(Reading passage)
-*-*-

Location
- 1300 Higby Road Monument, Colorado 80132 United States 39°4′50″N 104°51′17″W﻿ / ﻿39.08056°N 104.85472°W

Information
- Former name: The Lewis School
- School type: Public high school
- Motto: Expect the Best
- Established: 1920 (106 years ago)
- School district: Lewis-Palmer 38
- CEEB code: 061040
- NCES School ID: 080582001003
- Principal: Jeffery Zick
- Teaching staff: 56.02 (on an FTE basis)
- Grades: 9–12
- Enrollment: 1,171 (2023–2024)
- Student to teacher ratio: 20.90
- Colors: Black and orange
- Athletics conference: CHSAA
- Mascot: Ranger
- Feeder schools: Lewis-Palmer Middle School;
- Website: www.lewispalmer.org/lphs

= Lewis-Palmer High School =

American high school in Colorado

Lewis-Palmer High School (LPHS) is a public high school in Monument, Colorado. It is one of only three high schools in the Lewis-Palmer School District 38, the others being Palmer Ridge High School and Monument Academy High School.

-*-*-

(Task)
Answer these questions from the page on Lewis-Palmer High School above.
(a) What was the school's former name?
(b) What are the school colors?
(c) Which two other high schools are in the same school district?

-*-*-

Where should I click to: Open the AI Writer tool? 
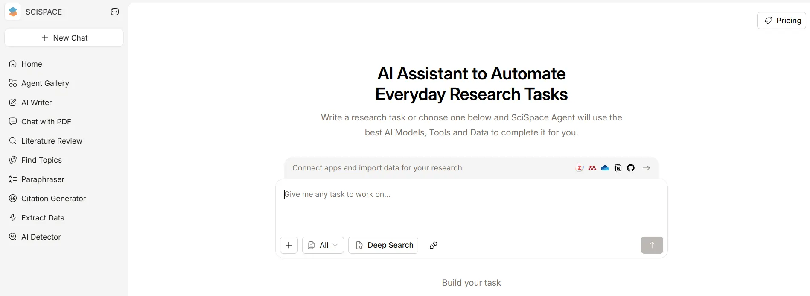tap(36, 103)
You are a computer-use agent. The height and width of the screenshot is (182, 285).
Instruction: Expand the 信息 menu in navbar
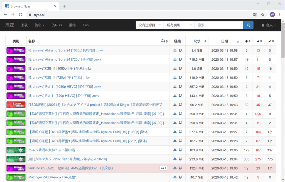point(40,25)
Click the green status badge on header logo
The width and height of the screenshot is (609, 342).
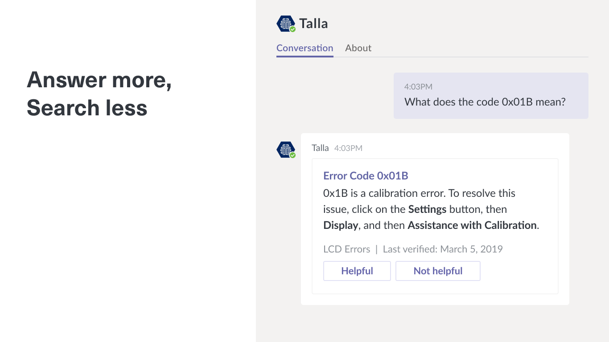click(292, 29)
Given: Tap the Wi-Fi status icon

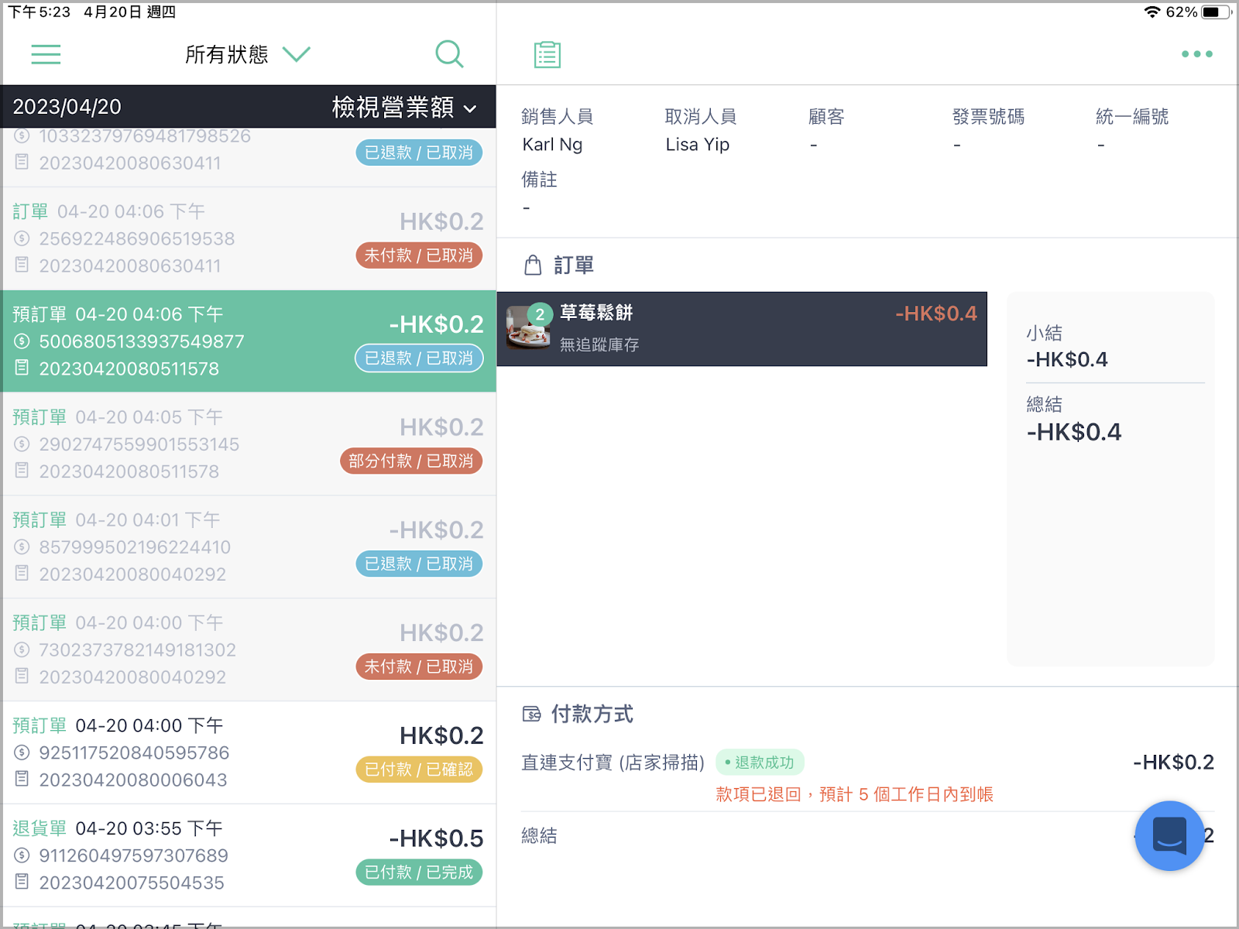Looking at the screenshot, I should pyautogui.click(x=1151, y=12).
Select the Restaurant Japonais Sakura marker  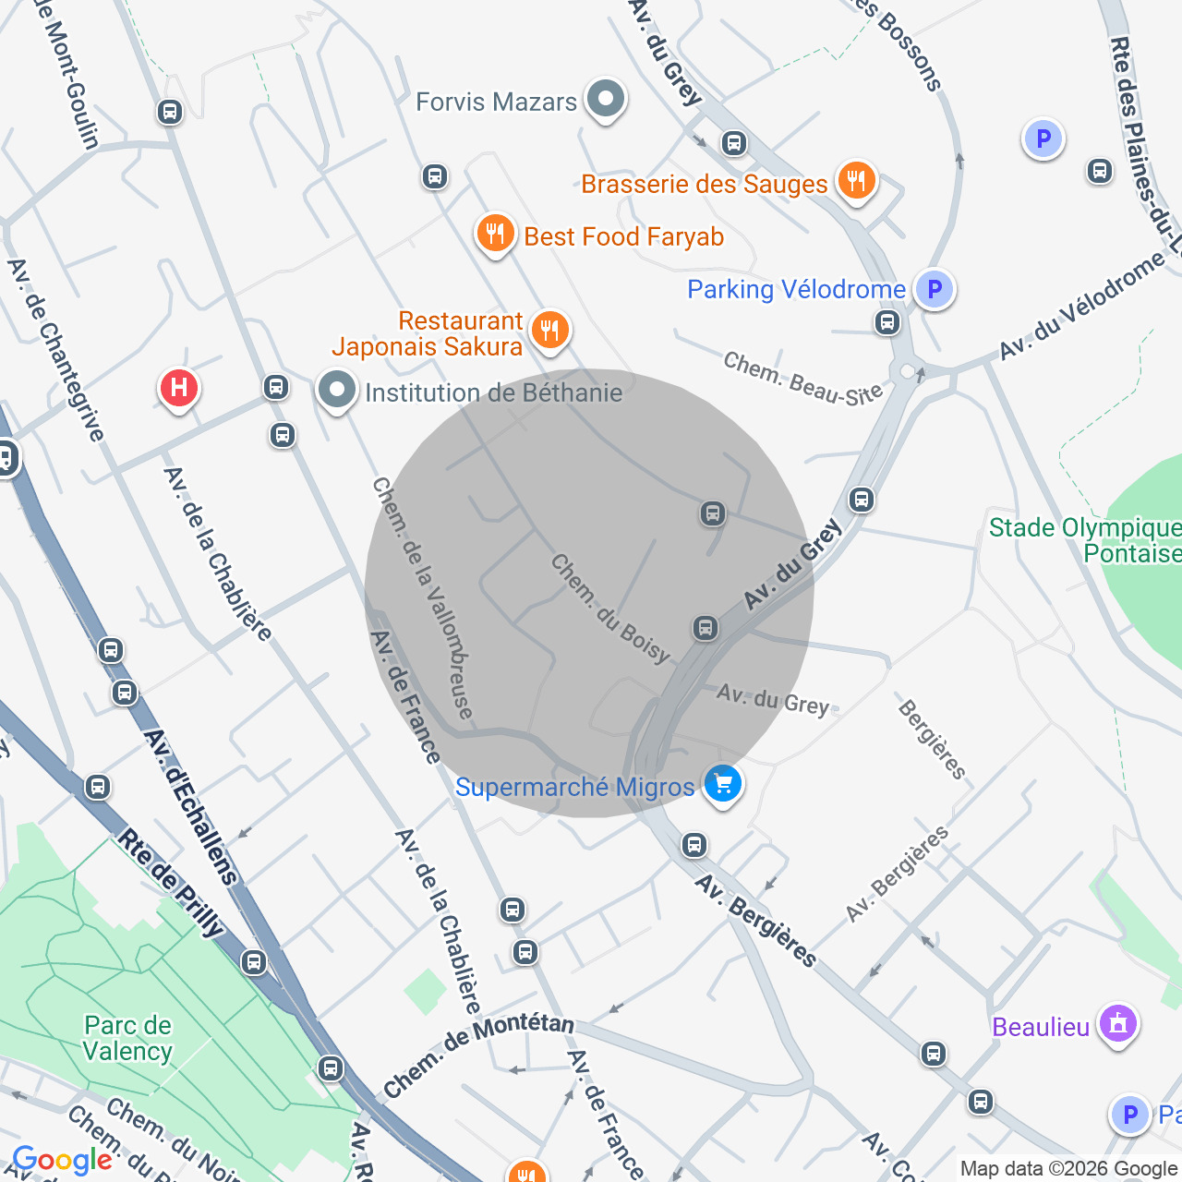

-*-*-

(Output of the exercise)
(a) The Lewis School
(b) Black and orange
(c) Palmer Ridge High School and Monument Academy High School